GIVEN PROBLEM
Render the rows below as a numbered list, one line per item, omitting any blank lines and leaving out the pictures.

* * * * * * *

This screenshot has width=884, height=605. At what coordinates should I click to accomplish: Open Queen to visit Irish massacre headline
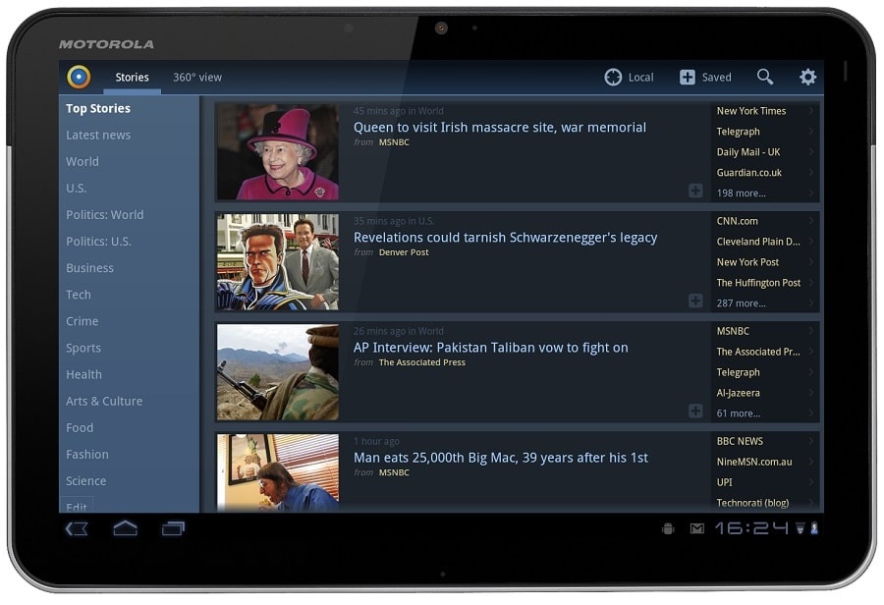click(500, 128)
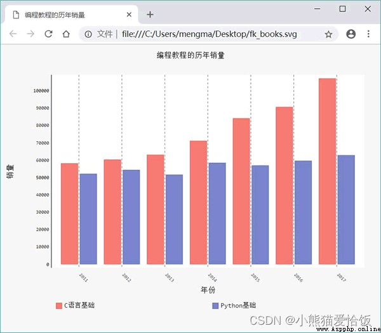
Task: Open site info icon beside 文件
Action: click(88, 34)
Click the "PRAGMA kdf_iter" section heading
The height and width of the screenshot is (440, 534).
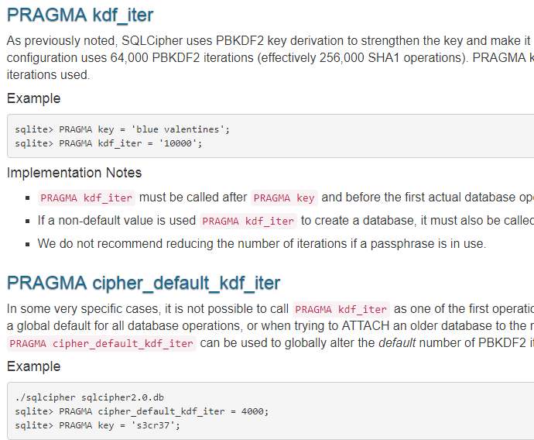tap(80, 14)
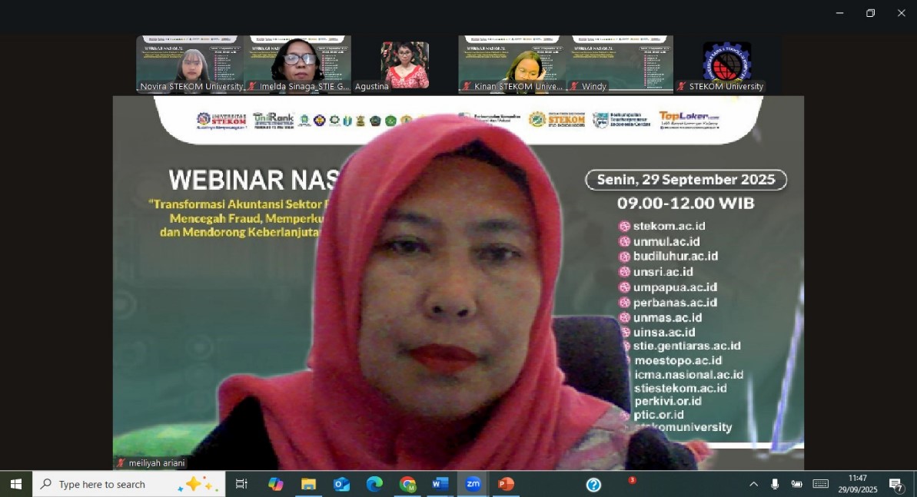Select Imelda Sinaga's video thumbnail
This screenshot has width=917, height=497.
tap(297, 65)
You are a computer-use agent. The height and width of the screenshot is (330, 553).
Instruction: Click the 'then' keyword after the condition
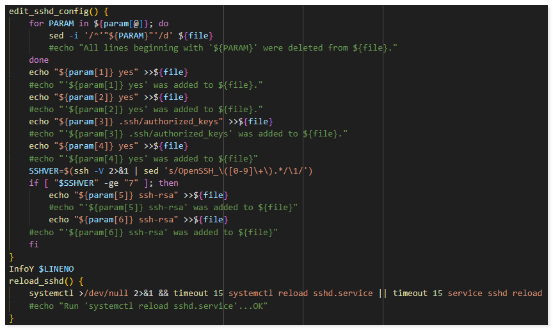pos(168,183)
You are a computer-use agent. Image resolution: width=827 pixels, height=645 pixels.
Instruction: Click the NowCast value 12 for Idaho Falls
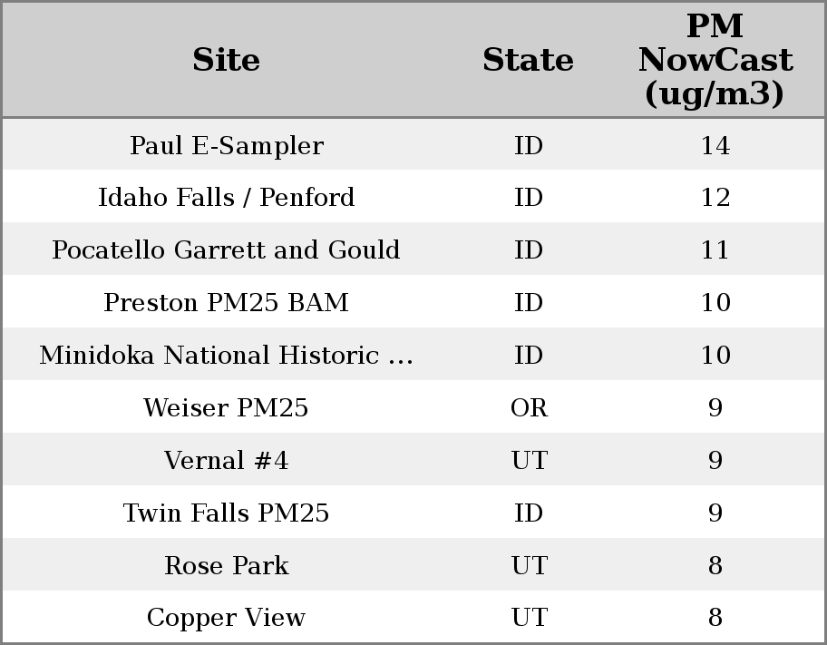pyautogui.click(x=715, y=198)
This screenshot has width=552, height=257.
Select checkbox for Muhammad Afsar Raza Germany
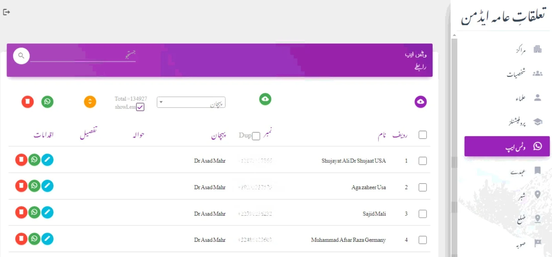click(x=423, y=240)
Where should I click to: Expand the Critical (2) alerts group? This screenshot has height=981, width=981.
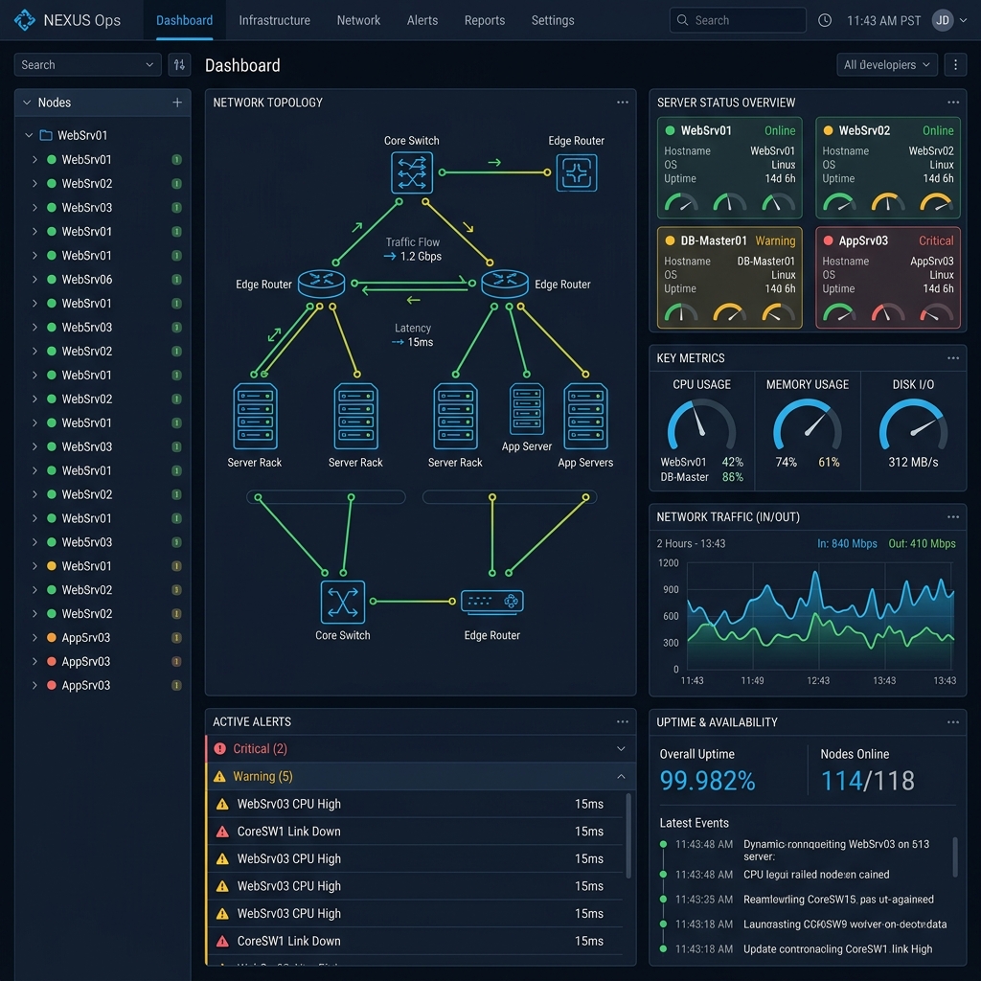point(621,749)
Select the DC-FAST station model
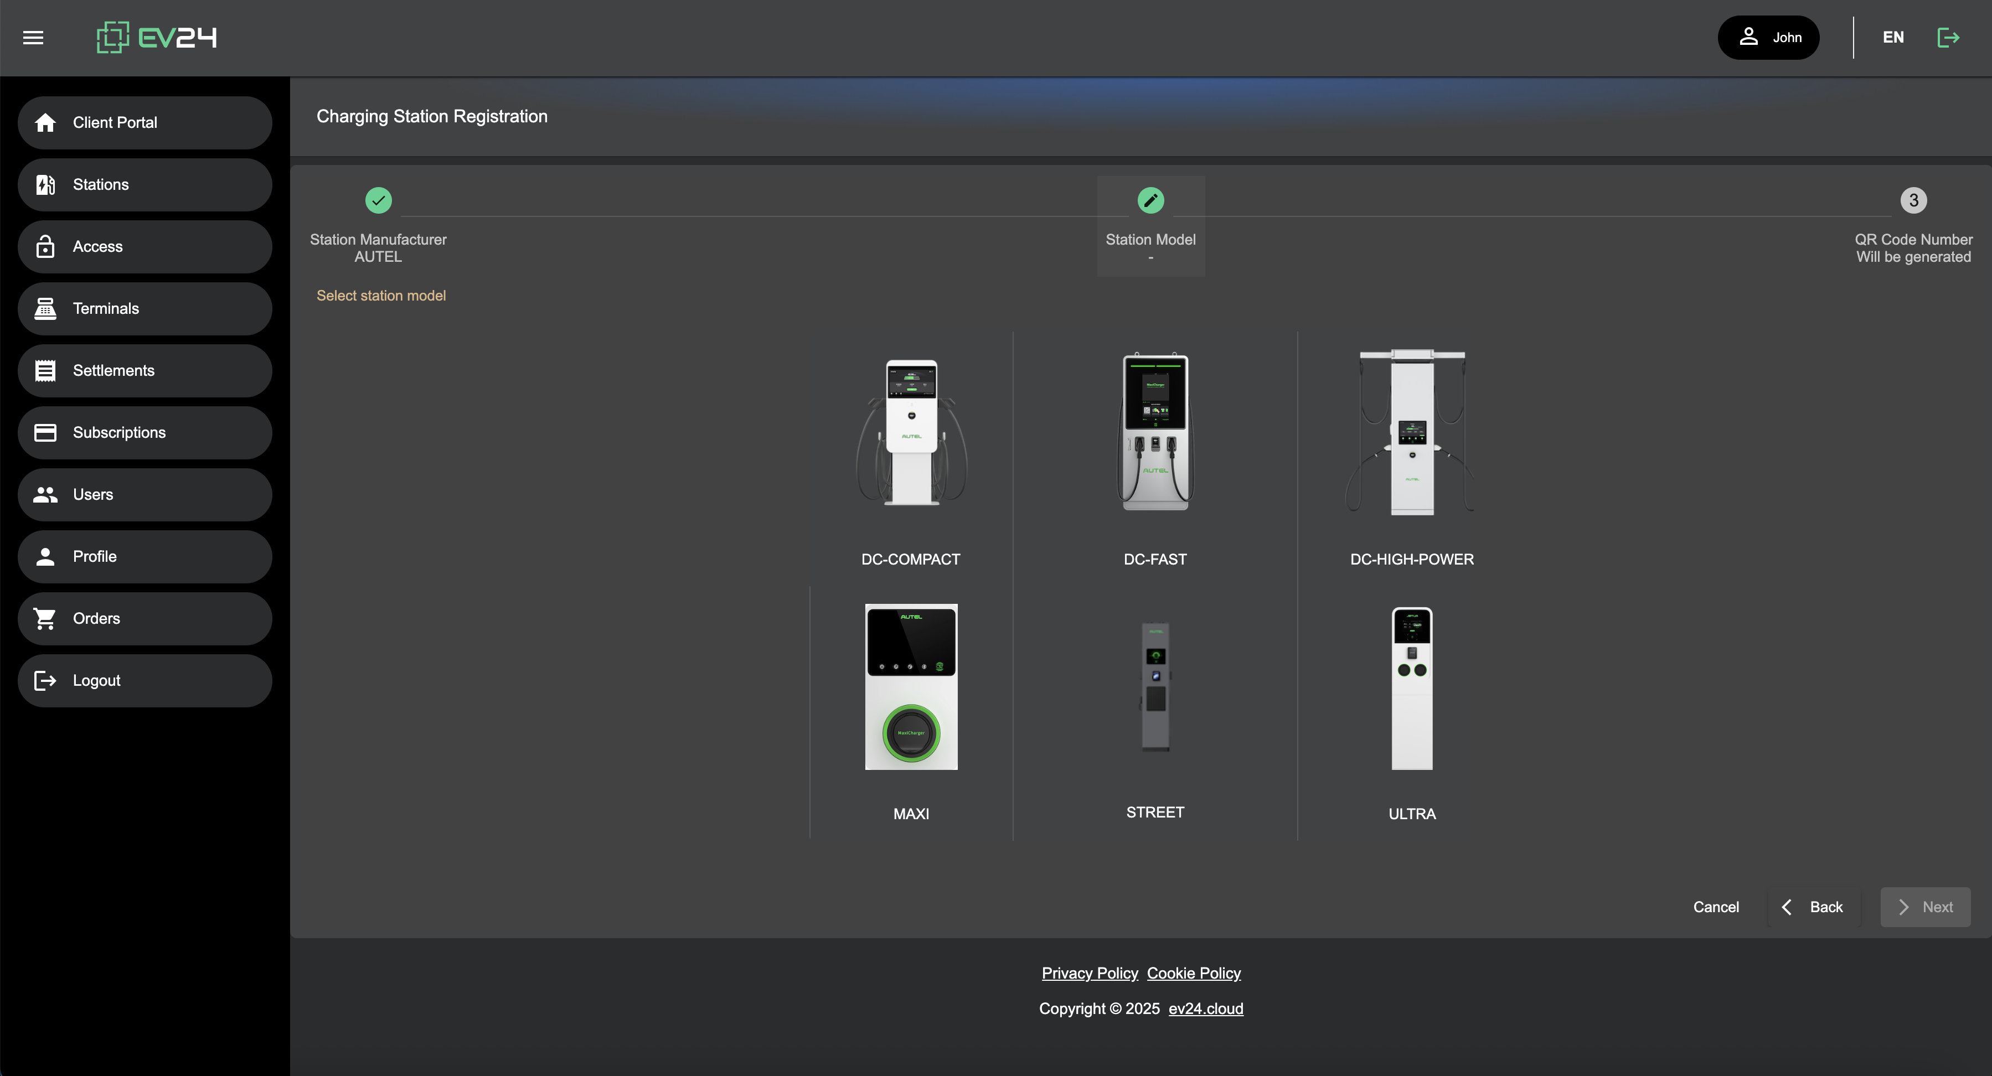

* * * * * * *

REPLY TO THE EXERCISE
1. This screenshot has width=884, height=605. At what coordinates should I click to accomplish: Open Queen to visit Irish massacre headline
2. click(500, 128)
3. Task: Open site info icon beside 文件
4. Action: click(88, 34)
5. Click the "PRAGMA kdf_iter" section heading
6. The height and width of the screenshot is (440, 534).
7. tap(80, 14)
8. Select Imelda Sinaga's video thumbnail
9. This screenshot has width=917, height=497.
10. tap(297, 65)
11. You are a computer-use agent. The height and width of the screenshot is (330, 553).
12. Instruction: Click the 'then' keyword after the condition
13. pos(168,183)
14. You are a computer-use agent. Image resolution: width=827 pixels, height=645 pixels.
15. Instruction: Click the NowCast value 12 for Idaho Falls
16. pyautogui.click(x=715, y=198)
17. This screenshot has width=552, height=257.
18. Select checkbox for Muhammad Afsar Raza Germany
19. click(x=423, y=240)
20. Where should I click to: Expand the Critical (2) alerts group? This screenshot has height=981, width=981.
21. point(621,749)
22. Select the DC-FAST station model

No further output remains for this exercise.